Tra colpi di luce e nebbie si riparte da Chievo-Inter (ore 12,30), da quella cosa brutta e cattiva, ma alla quale dovremo fare l'abitudine, che hanno chiamato "spezzatino". Il nostro calcio è un trabiccolo malfermo, piaccia o no siamo tutti sulla stessa zattera, la tv, tutti vittime o debitori, dipende dai punti di vista, dello strapotere delle tv. Togliete la zattera e non troverete nulla. Ma se il nostro è un campionato di plastica, divorato dagli appetiti televisivi, vuol dire che in fondo la plastica ci piace.

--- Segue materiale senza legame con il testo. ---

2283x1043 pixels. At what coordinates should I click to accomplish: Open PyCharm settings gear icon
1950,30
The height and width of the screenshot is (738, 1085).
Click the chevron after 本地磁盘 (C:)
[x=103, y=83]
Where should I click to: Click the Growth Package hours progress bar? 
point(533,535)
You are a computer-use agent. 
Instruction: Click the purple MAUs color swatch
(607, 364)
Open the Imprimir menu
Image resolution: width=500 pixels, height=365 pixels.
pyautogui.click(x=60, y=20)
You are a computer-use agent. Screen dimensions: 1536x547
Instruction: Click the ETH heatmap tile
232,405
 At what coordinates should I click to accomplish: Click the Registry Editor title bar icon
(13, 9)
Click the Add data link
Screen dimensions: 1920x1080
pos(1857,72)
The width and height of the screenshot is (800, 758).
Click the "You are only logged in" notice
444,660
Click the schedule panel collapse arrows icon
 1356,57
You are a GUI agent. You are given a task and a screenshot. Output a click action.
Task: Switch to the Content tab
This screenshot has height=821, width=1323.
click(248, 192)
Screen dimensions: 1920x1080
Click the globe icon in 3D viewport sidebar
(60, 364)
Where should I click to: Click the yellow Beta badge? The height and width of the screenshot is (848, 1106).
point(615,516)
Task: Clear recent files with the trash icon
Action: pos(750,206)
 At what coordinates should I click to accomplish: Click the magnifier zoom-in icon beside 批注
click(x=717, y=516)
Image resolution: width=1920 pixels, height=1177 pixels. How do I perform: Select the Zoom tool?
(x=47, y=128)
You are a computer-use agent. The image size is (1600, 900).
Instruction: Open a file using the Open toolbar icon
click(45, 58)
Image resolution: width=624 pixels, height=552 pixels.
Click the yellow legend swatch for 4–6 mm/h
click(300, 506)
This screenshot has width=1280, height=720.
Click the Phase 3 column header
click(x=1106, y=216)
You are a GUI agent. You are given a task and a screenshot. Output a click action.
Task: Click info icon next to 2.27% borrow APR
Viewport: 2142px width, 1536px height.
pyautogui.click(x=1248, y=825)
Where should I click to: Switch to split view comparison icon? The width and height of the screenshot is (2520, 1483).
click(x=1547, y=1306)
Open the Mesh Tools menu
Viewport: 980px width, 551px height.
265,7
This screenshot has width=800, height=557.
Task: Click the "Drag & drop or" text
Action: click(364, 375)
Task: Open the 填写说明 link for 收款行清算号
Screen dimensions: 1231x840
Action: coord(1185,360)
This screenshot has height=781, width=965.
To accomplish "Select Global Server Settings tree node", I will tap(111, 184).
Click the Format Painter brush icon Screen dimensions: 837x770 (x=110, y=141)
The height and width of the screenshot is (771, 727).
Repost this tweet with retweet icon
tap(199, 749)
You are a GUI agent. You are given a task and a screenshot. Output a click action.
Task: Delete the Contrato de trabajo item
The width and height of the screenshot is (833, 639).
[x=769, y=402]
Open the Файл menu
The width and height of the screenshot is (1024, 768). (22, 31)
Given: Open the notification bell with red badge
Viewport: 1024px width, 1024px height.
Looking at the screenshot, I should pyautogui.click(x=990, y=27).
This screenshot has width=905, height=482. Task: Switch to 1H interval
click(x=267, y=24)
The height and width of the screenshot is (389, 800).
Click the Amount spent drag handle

Si riparte dal saputo: la lotta per lo scudetto è un clone, il bel gioco un naufrago, i tornelli di Pisanu e la tessera di Maroni, voluti per canalizzare la violenza ultrà, sono vissuti come punizioni medievali. Per non dire degli stadi, che se per caso ghiaccia, a San Pietroburgo e Oslo giocano, da noi ti ricoverano.
Eppure la novità è che in tv il calcio ha ripreso a tirare. Nonostante il rapido congedo delle italiane, la scorsa stagione le teste d'uovo Rai hanno spostato «Speciale Champions», l'approfondimento condotto da Paola Ferrari, su Rai1, il contenitore pubblicitario di Viale Mazzini. Nella puntata del 16 dicembre 2009 l'ascolto ha sfiorato il 28% di share. Stesso discorso vale per Mediaset. I dati sul digitale, non ancora ufficiali, lo sottolineano. Dunque il pallone sembra aver rimesso radici anche nelle tv generaliste e nella piattaforma digitale, nonostante gli agguati dello switch off, la traversata del Mar Rosso dei decoder e la concorrenza delle pay, le cui card peraltro non sono alla portata di tutti.
Ma in fatto di ascolti le cifre più interessanti riguardano Sky. Con lo sport la pay di Murdoch vola. Più 17% l'incremento complessivo in termini di ascolto rispetto a un anno fa, che tradotto in share significa un + 1%. Per la Champions il record stagionale è del 16 settembre scorso (Inter-Barcellona, 5,9), in campionato Juve-Inter del 5 dicembre ha segnato l'8,57. Stupiscono anche i dati di "Mondo gol" (punte intorno al 25%), della coppia Caressa-De Grandis.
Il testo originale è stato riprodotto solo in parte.